Bug 73097 is closed, but clearly not resolved. This affects Interworx in that the automatic updates, which call Yum (which is itself a front-end to rpm), can get bitten by this bug. In my case, updates hadn’t run for a long time. I didn’t notice this until I logged in on the CLI to install some software, but Yum hung. When doing an strace, I notced that RHL9’s latest rpm still has the problem (and from my research, Fedora may as well).
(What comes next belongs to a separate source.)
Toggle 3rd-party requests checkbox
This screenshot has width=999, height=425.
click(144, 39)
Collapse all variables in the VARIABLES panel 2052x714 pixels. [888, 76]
# strace -p 6283 futex(0x405bb400, FUTEX_WAIT, 0, NULL) = -1 EINTR (Interrupted system call) [this is where a "pkill -9 rpm" was issued at a different terminal] --- SIGINT (Interrupt) @ 0 (0) --- sigreturn() = ? (mask now ) futex(0x405bb400, FUTEX_WAIT, 0, NULL) = -1 EINTR (Interrupted system call) +++ killed by SIGKILL +++
Once it’s hung like this, only a kill -9 will stop the rpm process(es). However, once a SIGKILL is sent to rpm, the database WILL be corrupted. The only fix for this is to delete the rpm databases:
# rm /var/lib/rpm/__db.*
When I discovered the problem on my server, there were 23 hung yum update processes. Perhaps a cron job could be fired to look for the problem, and kill off hung processes when found (if an rpm-related process is killed, don’t forget to delete the /var/lib/__db.* files).
Again, this is not an InterWorx bug, it’s a RedHat bug. I was just hoping that, since IWORX fires yum update automatically, a test for this could also run. If I hadn’t logged in to install a package, I fear how long it would have taken me to notice, and how long a critical update would have gone uninstalled.